(Extracted data entries)
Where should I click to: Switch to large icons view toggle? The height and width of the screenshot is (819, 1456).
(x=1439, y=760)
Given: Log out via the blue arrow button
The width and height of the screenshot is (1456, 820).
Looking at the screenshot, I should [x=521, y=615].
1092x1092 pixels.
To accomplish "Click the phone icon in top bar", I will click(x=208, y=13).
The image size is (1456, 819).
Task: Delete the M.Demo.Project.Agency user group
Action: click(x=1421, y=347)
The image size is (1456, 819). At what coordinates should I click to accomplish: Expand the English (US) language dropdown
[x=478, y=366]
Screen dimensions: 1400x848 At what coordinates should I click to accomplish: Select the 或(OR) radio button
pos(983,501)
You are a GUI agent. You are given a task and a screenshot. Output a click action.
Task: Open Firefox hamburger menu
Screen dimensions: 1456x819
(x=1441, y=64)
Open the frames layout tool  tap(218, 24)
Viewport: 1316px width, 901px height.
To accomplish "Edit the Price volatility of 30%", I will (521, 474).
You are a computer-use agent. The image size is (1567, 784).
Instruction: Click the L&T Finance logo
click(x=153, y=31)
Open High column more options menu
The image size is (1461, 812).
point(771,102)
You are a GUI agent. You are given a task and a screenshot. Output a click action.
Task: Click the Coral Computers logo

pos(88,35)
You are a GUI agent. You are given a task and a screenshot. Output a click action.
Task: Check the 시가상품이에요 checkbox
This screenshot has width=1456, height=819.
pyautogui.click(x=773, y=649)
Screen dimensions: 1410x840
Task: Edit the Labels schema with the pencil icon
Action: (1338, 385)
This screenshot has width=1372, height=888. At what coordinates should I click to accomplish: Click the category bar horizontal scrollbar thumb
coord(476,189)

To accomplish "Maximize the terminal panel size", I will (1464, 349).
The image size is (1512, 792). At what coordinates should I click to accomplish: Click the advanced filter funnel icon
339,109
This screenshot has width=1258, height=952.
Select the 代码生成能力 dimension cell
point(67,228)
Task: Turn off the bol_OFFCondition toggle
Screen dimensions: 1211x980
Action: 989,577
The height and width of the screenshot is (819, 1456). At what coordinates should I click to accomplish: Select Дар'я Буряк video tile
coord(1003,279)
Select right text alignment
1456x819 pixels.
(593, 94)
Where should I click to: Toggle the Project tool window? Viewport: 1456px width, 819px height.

__WHAT YOU HAVE TO DO__
Please find each line in the records above that holds the word "Open", and copy it.

__TASK ANSWER__
Task: Open Firefox hamburger menu
Open the frames layout tool  tap(218, 24)
Open High column more options menu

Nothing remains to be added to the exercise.